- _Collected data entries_
-=-=-=-=-

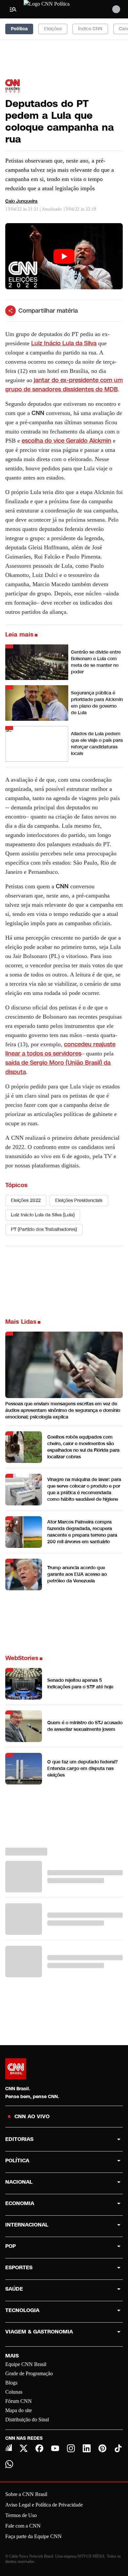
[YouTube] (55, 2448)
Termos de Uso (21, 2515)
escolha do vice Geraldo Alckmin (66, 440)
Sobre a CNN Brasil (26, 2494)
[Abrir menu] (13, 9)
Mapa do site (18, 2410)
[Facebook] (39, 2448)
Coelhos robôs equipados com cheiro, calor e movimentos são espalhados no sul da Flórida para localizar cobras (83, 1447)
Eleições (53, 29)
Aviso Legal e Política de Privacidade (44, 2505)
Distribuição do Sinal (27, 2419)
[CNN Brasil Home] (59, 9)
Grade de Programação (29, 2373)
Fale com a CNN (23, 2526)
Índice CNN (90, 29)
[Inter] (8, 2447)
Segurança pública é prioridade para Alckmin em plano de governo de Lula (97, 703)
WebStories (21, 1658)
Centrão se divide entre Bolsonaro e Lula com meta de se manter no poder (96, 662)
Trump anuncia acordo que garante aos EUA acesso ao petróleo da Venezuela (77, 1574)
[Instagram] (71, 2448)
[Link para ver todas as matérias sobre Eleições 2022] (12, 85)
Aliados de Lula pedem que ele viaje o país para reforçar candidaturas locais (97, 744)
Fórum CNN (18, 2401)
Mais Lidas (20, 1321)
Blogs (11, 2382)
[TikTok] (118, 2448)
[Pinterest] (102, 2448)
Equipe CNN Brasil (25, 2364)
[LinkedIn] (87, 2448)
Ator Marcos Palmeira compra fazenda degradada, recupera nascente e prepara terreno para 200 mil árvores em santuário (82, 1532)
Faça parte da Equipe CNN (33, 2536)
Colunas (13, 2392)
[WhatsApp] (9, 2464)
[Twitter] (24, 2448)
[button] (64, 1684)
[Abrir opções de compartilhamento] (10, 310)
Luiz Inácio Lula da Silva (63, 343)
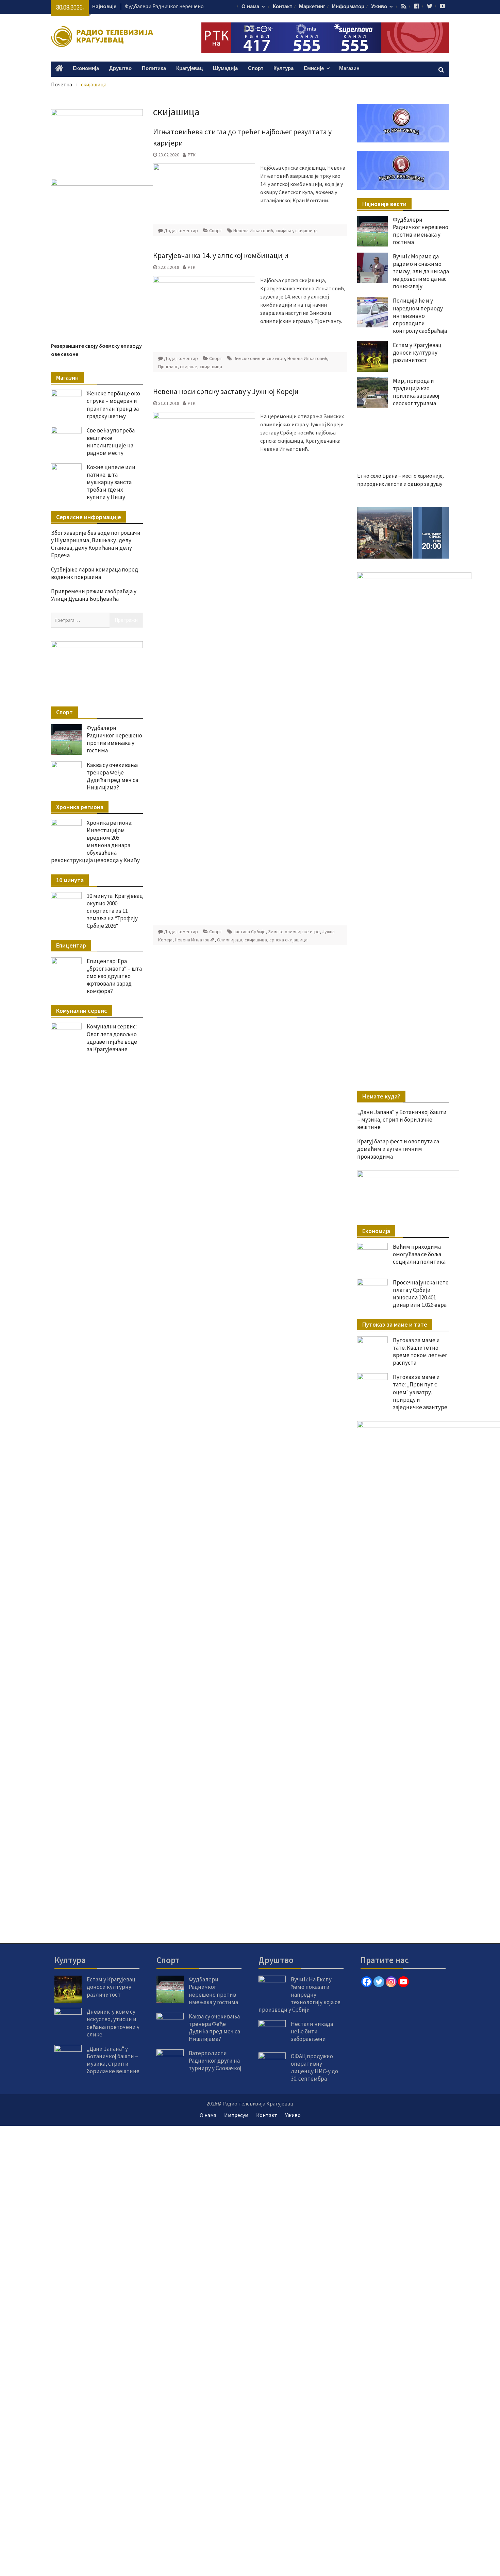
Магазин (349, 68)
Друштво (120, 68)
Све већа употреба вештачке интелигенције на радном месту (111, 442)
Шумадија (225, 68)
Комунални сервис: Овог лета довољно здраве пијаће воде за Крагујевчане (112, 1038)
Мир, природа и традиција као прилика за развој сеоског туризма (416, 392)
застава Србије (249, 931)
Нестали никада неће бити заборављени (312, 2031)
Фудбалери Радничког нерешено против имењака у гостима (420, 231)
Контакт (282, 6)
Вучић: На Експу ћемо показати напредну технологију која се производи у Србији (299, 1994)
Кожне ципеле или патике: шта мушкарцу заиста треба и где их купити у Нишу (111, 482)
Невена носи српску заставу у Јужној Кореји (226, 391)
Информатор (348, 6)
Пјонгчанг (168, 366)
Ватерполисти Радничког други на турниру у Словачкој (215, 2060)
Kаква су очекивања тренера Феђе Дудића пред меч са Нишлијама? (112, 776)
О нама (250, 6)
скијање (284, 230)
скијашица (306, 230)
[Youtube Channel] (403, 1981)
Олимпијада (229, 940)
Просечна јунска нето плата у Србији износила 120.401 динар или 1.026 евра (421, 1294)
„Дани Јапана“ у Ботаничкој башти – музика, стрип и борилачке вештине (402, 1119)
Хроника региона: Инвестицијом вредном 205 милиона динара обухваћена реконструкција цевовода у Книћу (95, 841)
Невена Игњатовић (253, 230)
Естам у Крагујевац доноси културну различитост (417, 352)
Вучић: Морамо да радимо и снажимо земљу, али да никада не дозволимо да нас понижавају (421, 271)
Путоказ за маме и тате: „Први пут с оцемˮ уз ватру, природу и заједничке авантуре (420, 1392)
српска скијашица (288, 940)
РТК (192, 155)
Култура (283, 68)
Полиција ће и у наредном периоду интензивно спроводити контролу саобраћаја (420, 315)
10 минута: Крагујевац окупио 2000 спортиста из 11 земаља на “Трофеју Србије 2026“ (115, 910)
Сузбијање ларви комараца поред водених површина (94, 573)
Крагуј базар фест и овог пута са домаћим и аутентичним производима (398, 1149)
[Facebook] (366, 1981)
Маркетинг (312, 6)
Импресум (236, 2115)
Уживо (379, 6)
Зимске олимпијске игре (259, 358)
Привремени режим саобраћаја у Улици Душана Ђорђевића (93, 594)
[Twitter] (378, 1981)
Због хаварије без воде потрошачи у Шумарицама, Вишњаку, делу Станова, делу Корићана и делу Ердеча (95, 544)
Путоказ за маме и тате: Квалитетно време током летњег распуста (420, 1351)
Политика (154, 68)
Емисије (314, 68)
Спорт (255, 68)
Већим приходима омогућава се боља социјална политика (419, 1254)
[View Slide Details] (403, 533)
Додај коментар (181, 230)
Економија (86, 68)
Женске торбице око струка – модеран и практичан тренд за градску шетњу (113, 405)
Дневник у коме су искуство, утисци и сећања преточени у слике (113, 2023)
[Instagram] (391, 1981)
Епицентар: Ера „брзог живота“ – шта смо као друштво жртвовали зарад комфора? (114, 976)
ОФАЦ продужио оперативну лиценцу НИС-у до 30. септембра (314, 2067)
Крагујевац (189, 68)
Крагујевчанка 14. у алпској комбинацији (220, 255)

-=-=-=-=-

- _WHAT THE TASK REQUIRES_
Report every line above that has the string "Brasil" in it.

- _WRITTEN SOLUTION_
Sobre a CNN Brasil (26, 2494)
[CNN Brasil Home] (59, 9)
Equipe CNN Brasil (25, 2364)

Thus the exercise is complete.